3. Avoid Being Overwhelmed by Therapy Jargon

Therapists often list acronyms in their profiles: CBT, ACT, EFT, EMDR, ISTDP. While these are evidence-based approaches, they may not mean much to you. Rather than getting caught up in what type of therapy they practice, focus on how they work with clients.

Questions to ask:

  • "Can you explain your approach without using therapy jargon?"

  • "How do you believe change and healing happen?"

  • "For someone with my concerns, what would therapy with you look like?"

A good therapist should be able to explain their approach in a way that makes sense to you, without making you feel like you need a psychology degree to understand it.

The way they respond will give you insight into their sociocultural framework, personality, their flexibility, life experiences, and whether their approach resonates with you. If a therapist struggles to explain their work in a way that makes sense to you, they might not be the best fit.

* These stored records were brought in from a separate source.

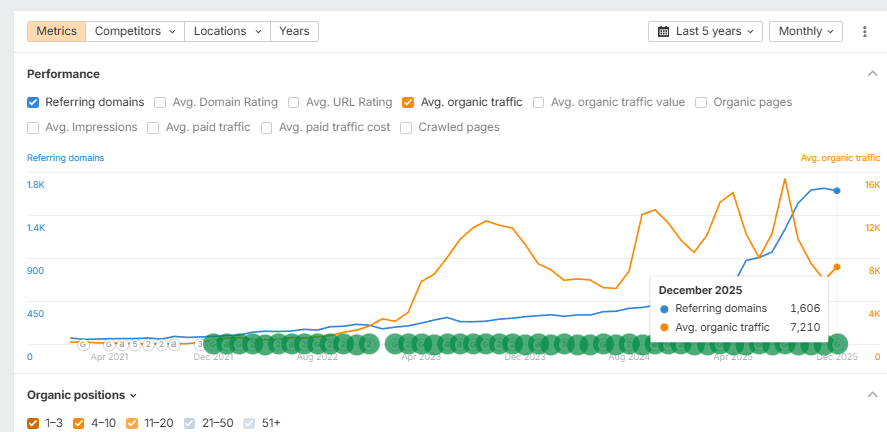Enable the Avg. Domain Rating checkbox
The image size is (887, 432).
coord(160,102)
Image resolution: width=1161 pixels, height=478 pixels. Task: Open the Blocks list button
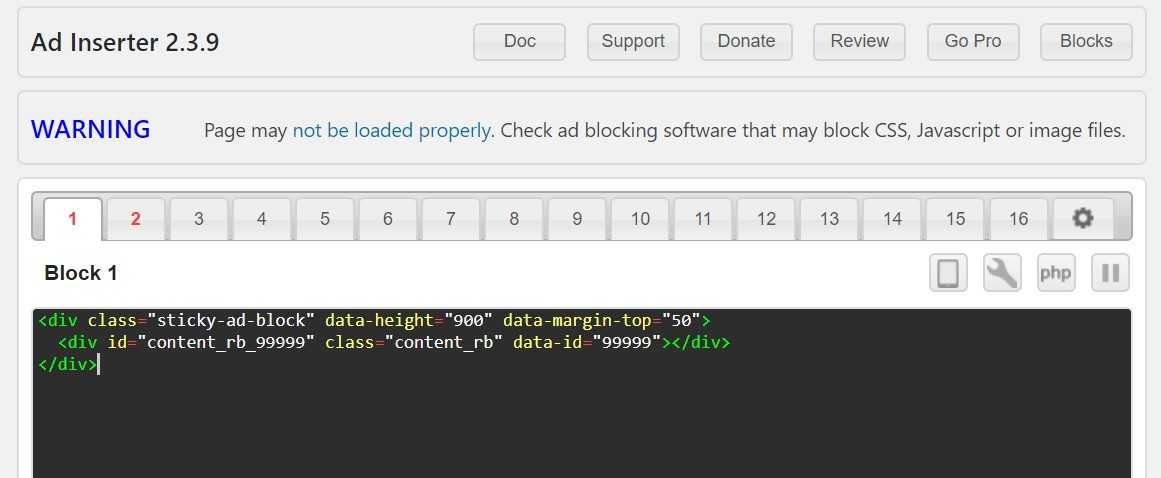1086,42
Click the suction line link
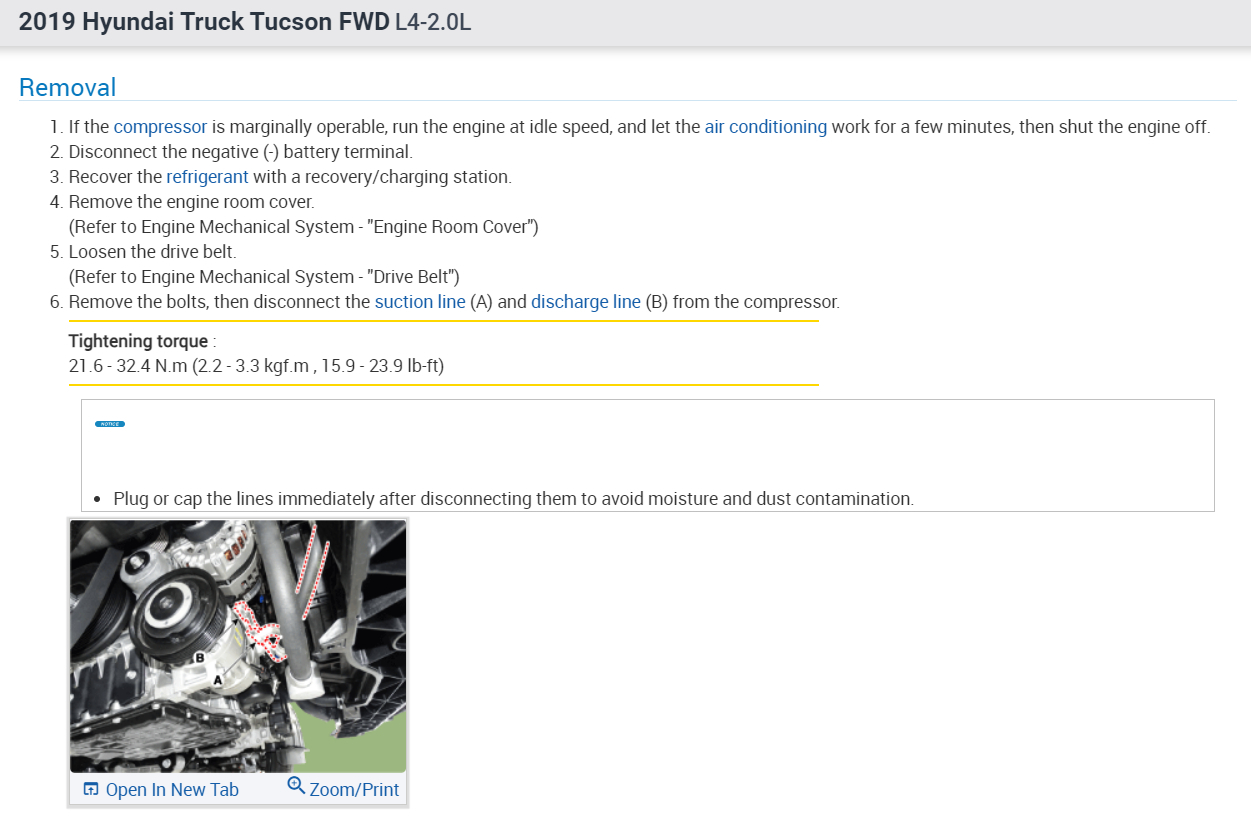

4. Don’t Be Afraid to Switch Therapists

Many people stick with the wrong therapist out of a sense of obligation. They worry about hurting their therapist’s feelings or assume that because they’ve already started, they should keep going. But therapy is for you, not for the therapist. If something isn’t working, it’s okay to look elsewhere.

It’s important to note that therapy isn’t always comfortable. A good therapist will challenge you, and discomfort is a natural part of growth. However, if you consistently feel unheard, dismissed, or uncomfortable, that’s a sign that this therapist may not be the right fit.

5. Therapy Is About Connection, Not Perfection

No therapist is perfect, and no single therapist will be the right fit for everyone. The key is to find someone who makes you feel safe, understood, and supported while also helping you grow and challenge yourself.

If you’ve been struggling to find the right therapist, give yourself permission to be selective. Trust your instincts, ask the right questions, and know that finding the right therapist is a process—one that’s worth investing in for your long-term well-being.

Important Disclaimer - Honour Your Needs while Giving Therapy A Fair Chance

It’s important to be open-minded in this process. If you’re too quick to leave therapy at the first sign of discomfort, you may find yourself in a cycle of believing that no therapist is the right fit. This can leave you feeling hopeless and frustrated, reinforcing the idea that help isn’t available to you.

However, if after a few sessions you genuinely feel unheard, misunderstood, or not emotionally safe, it is okay to move on.

Many people expect therapy to be a space where they feel good, validated, and comforted—and while that is often true, therapy is also about growth. Growth requires discomfort, and a good therapist will gently challenge you. Psychological safety is important, but be careful not to let it be avoidance.

Final Thoughts

Finding the right therapist is a process that requires patience, openness, and self-awareness. It’s okay if it takes time, and it’s okay if you don’t click with the first therapist you meet. Finding a therapist isn’t about finding the best therapist—it’s about finding the right therapist for you. Therapy is an incredibly personal journey, and you deserve to work with someone who makes you feel heard and supported.

Stay open, stay curious, and most importantly, be honest with yourself.